Researchers have found hackers exploiting WordPress sites through concealed backdoors, gaining full control, even when site owners try to remove them.

A recent investigation by Sucuri found that two files with malicious content were disguised as normal WordPress system components. One was a fake plugin called “DebugMaster Pro” (./wp-content/plugins/DebugMaster/DebugMaster.php). The other pretended to be a core file (./wp-user.php).

Both were designed to make sure attackers always had an administrator account on the site. The DebugMaster file contained advanced code as it created a secret admin user account. DebugMaster also remained invisible to plugin lists while sending stolen login information to a remote server.

As the report explained: “This snippet forces WordPress to create a new user named help with the role of administrator. If the user already exists, the script ensures it has administrator privileges restored.”

The stolen details, including username and password, were encoded and sent to a hacker-controlled website. The malware performed harmful scripts on the website during its operation to locate the IP addresses of website administrators.

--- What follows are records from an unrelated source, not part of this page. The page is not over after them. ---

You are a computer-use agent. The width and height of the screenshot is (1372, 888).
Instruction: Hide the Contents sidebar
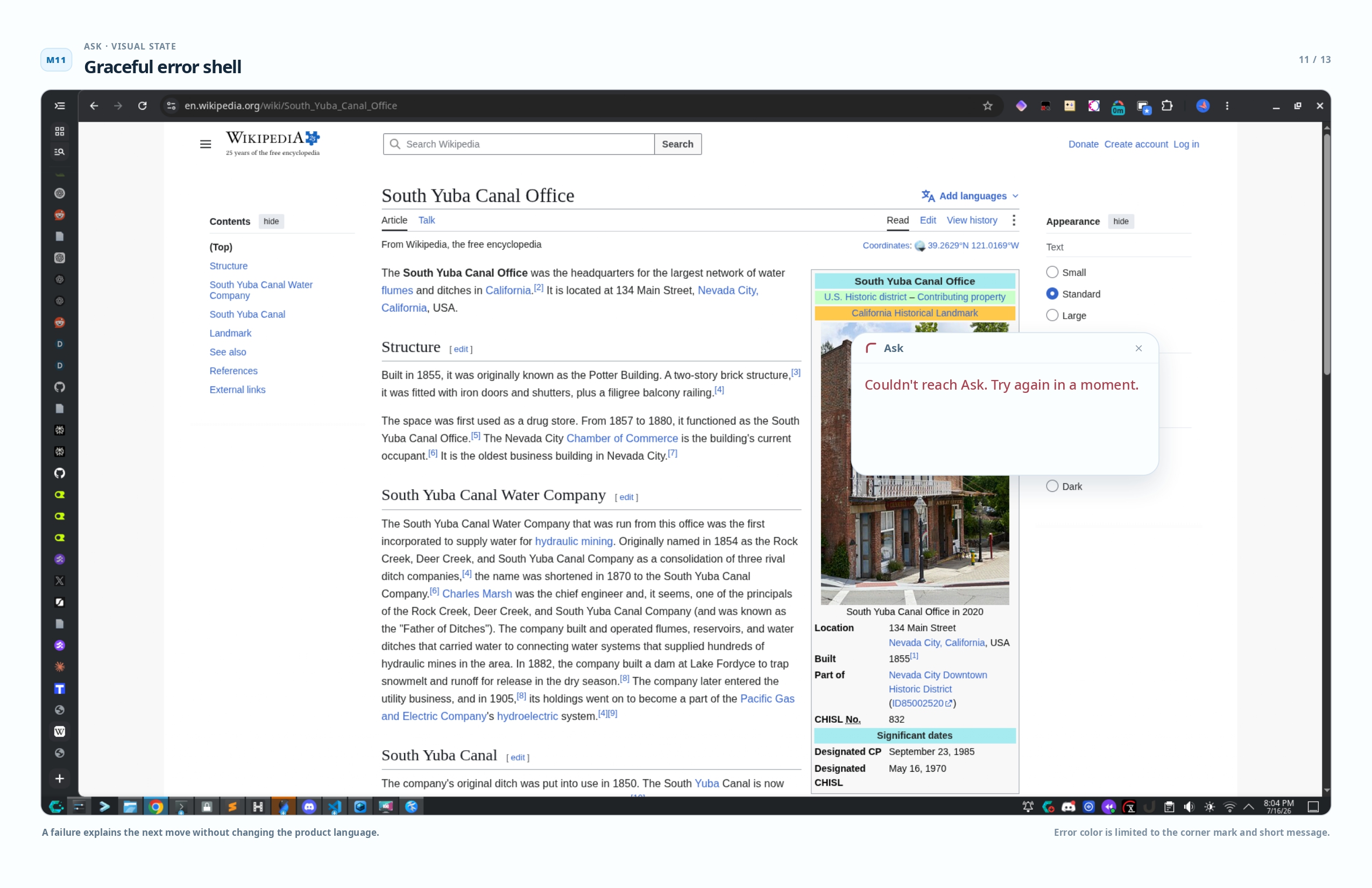pos(271,221)
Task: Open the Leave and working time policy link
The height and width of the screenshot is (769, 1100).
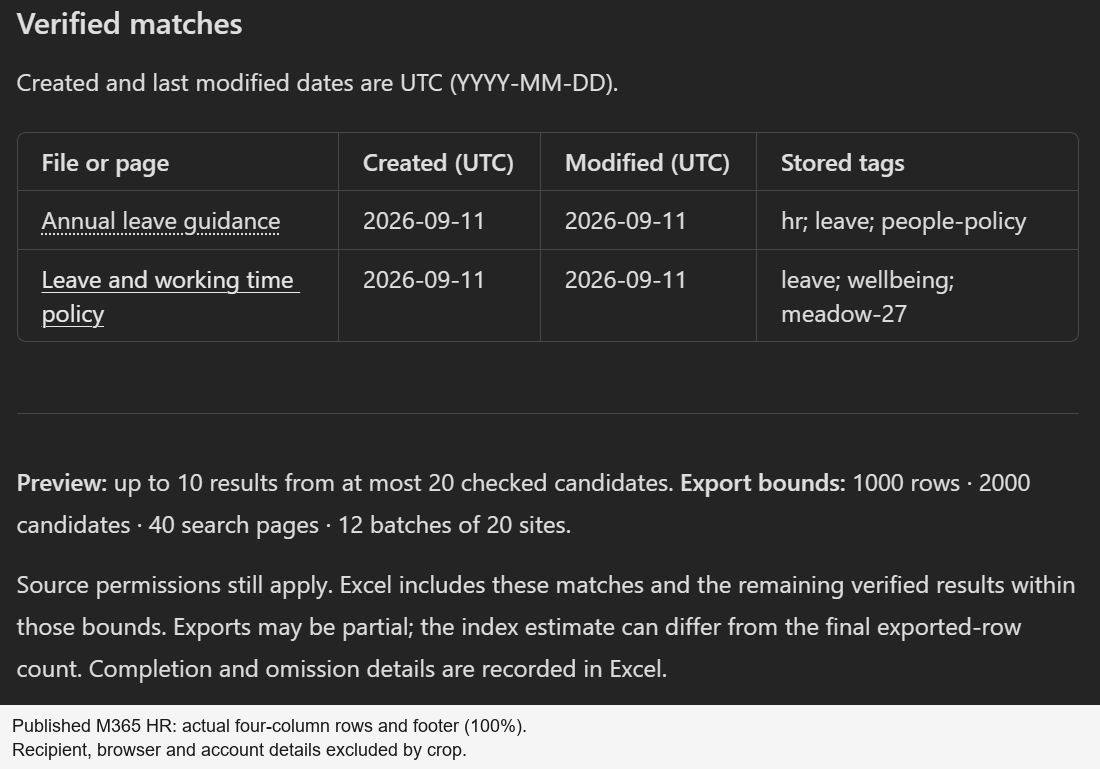Action: 170,297
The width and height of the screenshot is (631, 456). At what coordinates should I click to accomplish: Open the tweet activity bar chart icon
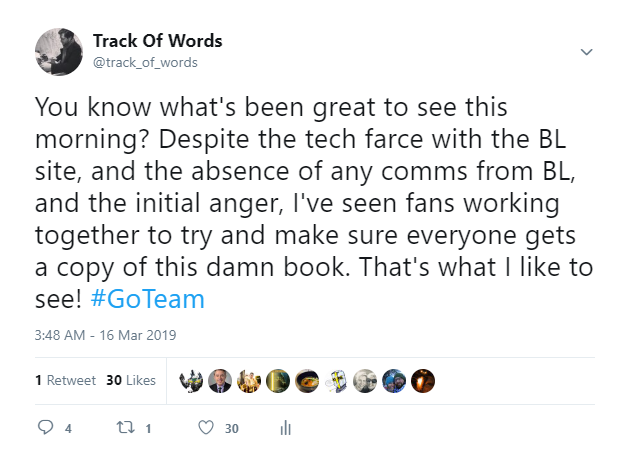coord(285,428)
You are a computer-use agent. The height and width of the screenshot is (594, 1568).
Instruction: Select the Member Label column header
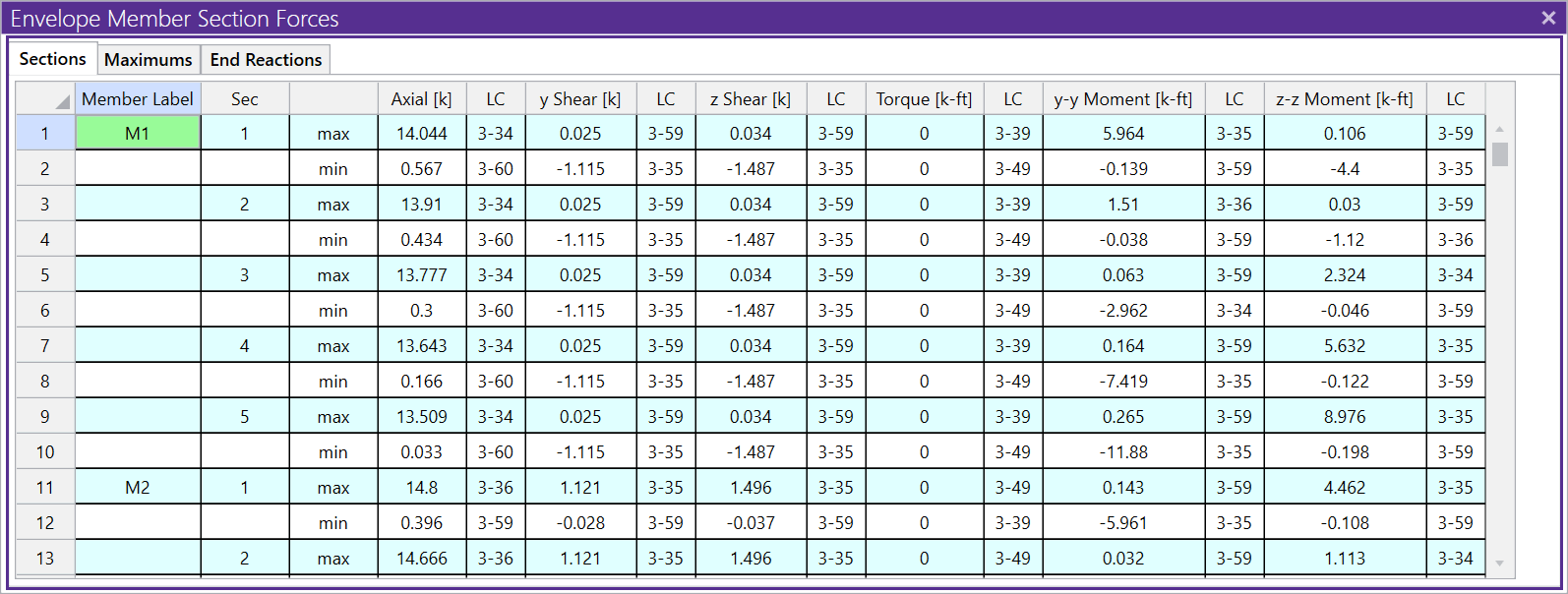click(x=138, y=98)

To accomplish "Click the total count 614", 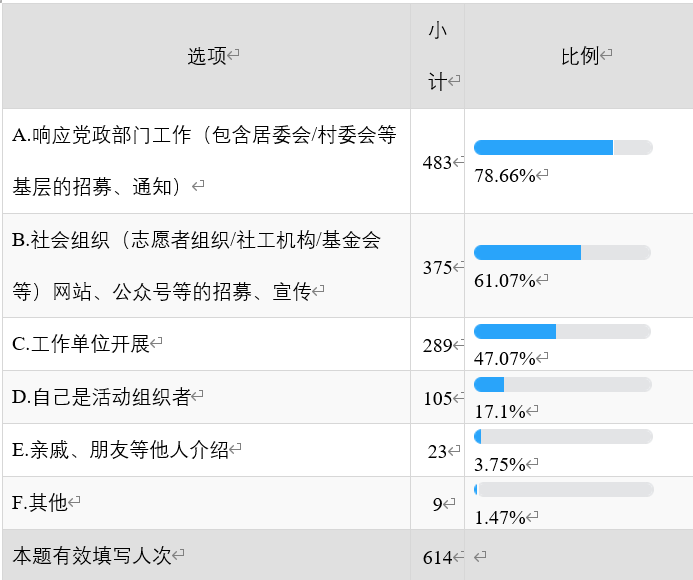I will pos(438,557).
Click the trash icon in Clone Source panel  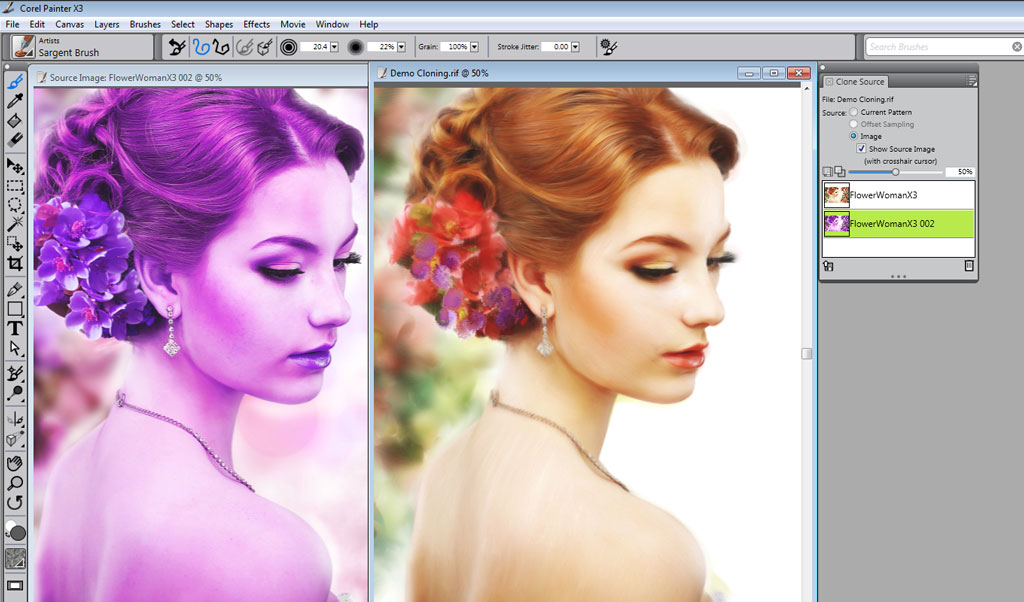click(968, 266)
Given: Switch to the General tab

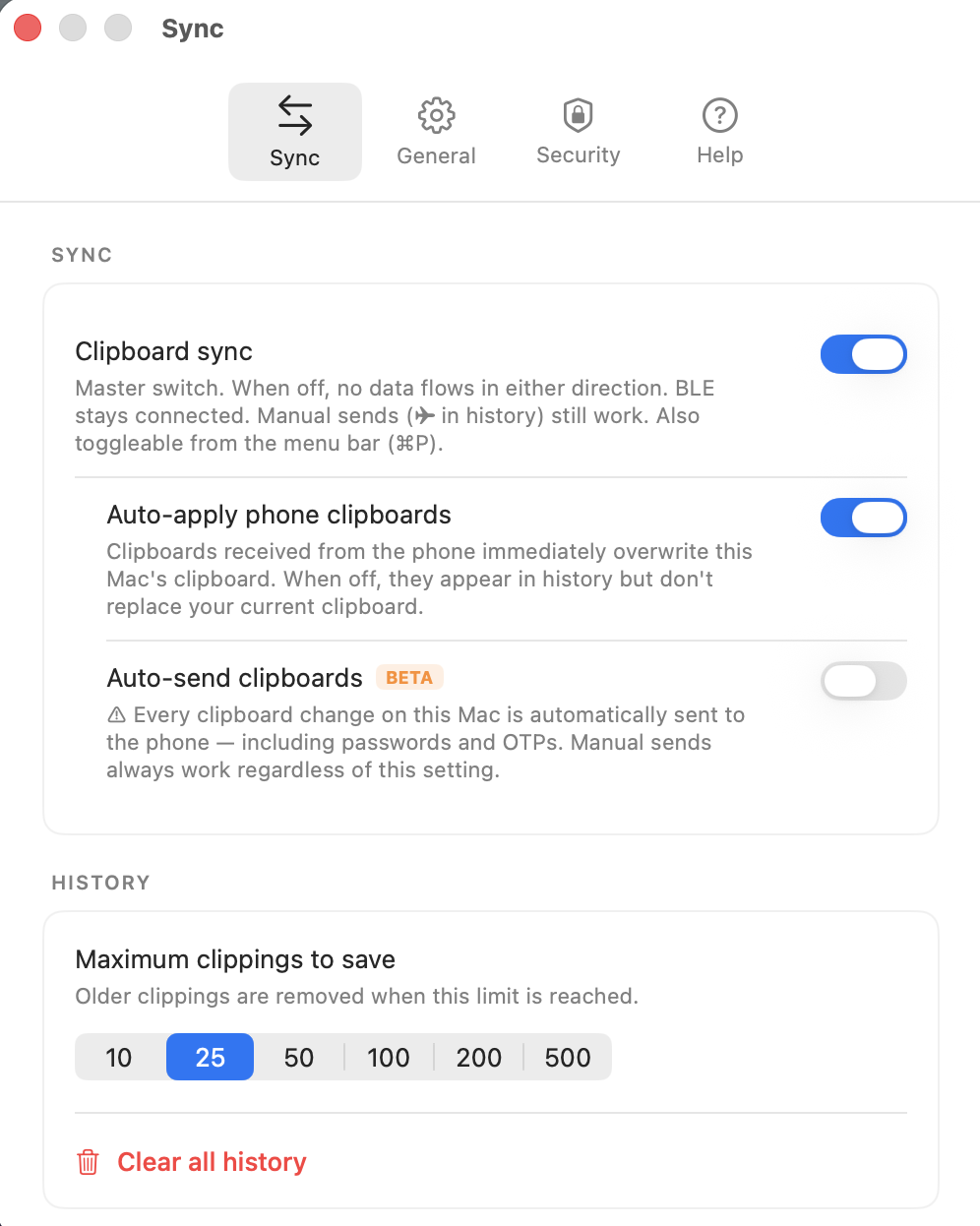Looking at the screenshot, I should [436, 131].
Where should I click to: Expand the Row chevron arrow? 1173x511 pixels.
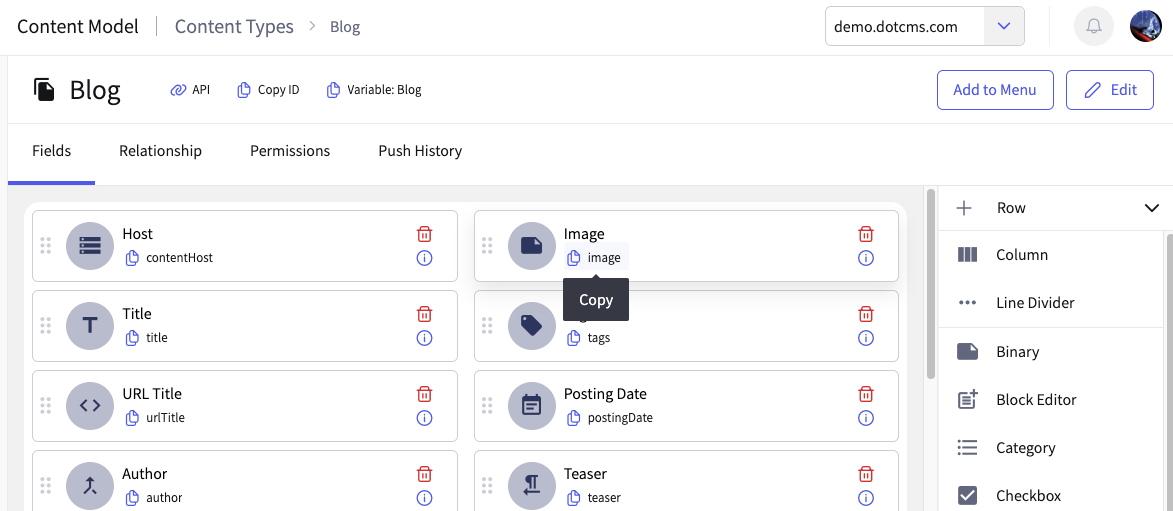pyautogui.click(x=1150, y=208)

The wp-user.php file presented a straightforward yet concerning situation. The system maintained an admin account named “help” which used a fixed password. Even if a site owner deleted this account, the file would instantly recreate it.

The researchers explained that warning signs of this infection include strange files like ‘DebugMaster.php’ or ‘wp-user.php,’ new or hidden administrator accounts, and deleted accounts coming back.

The solution to this problem involves removing harmful files, and suspicious accounts. Users are also advised to reset all passwords and update WordPress, plugins, and check server logs for unusual connections.

Researchers said the two files “created a resilient foothold on the website,” meaning attackers could easily return unless the site was fully cleaned and secured.